Given records Block Start
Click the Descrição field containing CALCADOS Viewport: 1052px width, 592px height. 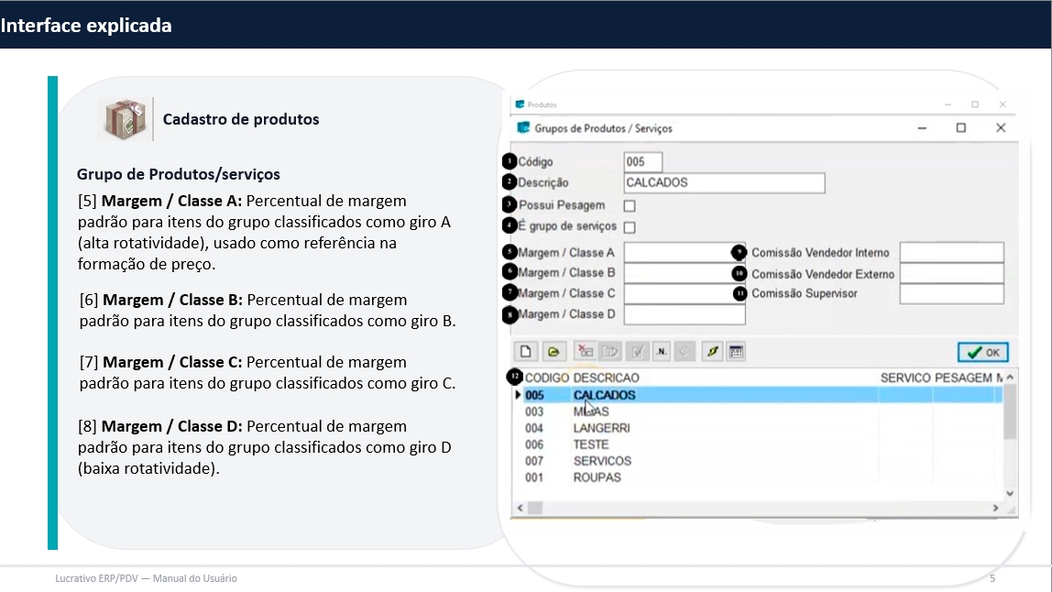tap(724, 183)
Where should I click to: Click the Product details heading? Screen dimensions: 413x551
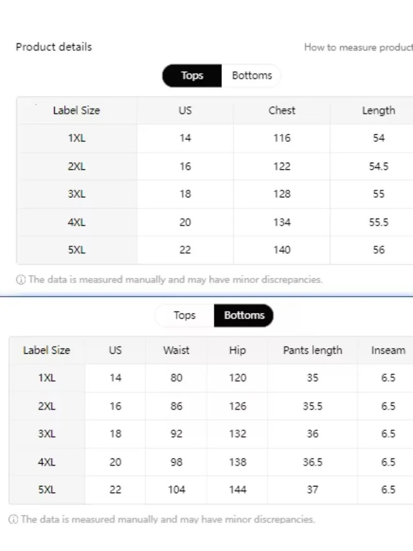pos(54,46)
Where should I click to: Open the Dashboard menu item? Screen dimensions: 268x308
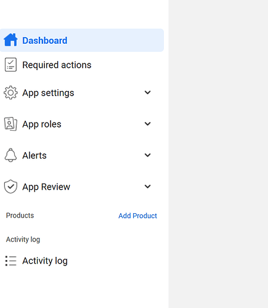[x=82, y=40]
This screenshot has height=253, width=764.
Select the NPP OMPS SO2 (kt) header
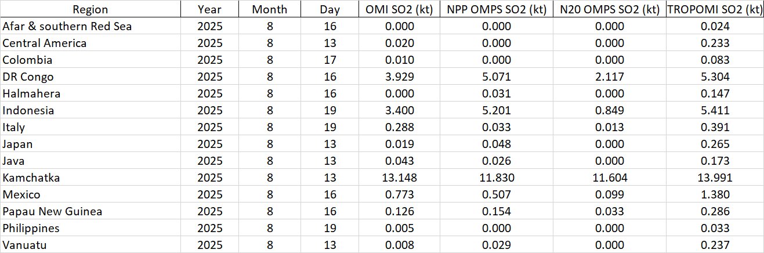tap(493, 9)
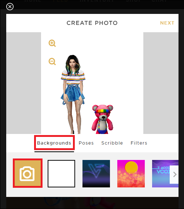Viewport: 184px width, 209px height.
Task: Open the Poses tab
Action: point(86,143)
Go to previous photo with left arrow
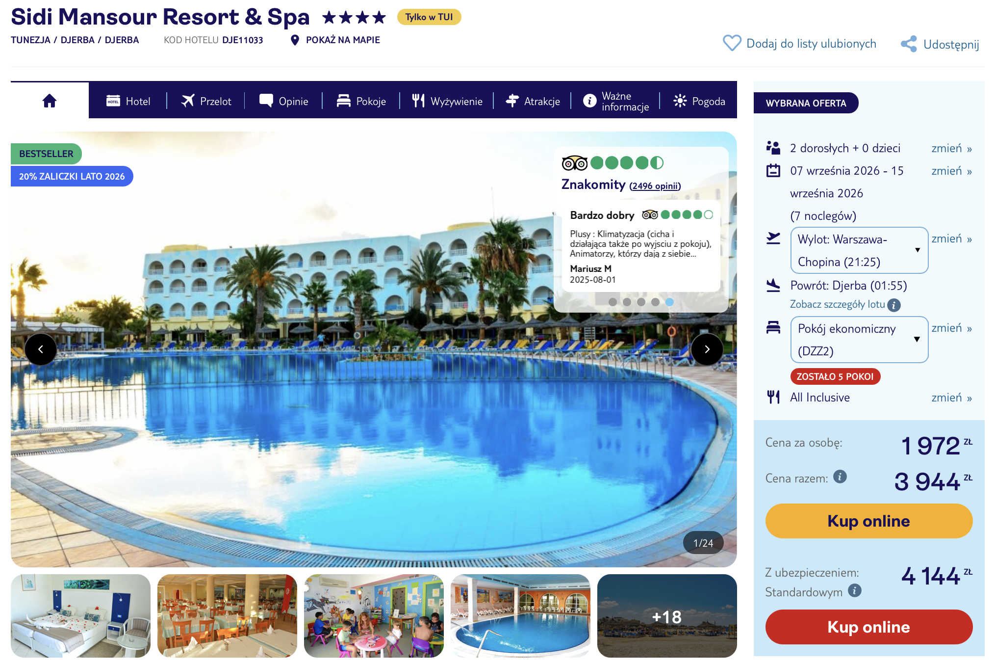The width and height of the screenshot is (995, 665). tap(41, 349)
Given records Block End
Given records Block Start
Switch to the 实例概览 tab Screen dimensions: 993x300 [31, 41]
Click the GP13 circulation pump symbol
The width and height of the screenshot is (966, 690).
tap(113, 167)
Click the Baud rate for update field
Given records Block End
• Task to complete:
Give only the lines from the one holding "Switch to the" through the one holding "Click the Baud rate for update field", each restated exactly as it appears above.

• Solution to the problem:
Switch to the 实例概览 tab Screen dimensions: 993x300 [31, 41]
Click the GP13 circulation pump symbol
The width and height of the screenshot is (966, 690).
tap(113, 167)
Click the Baud rate for update field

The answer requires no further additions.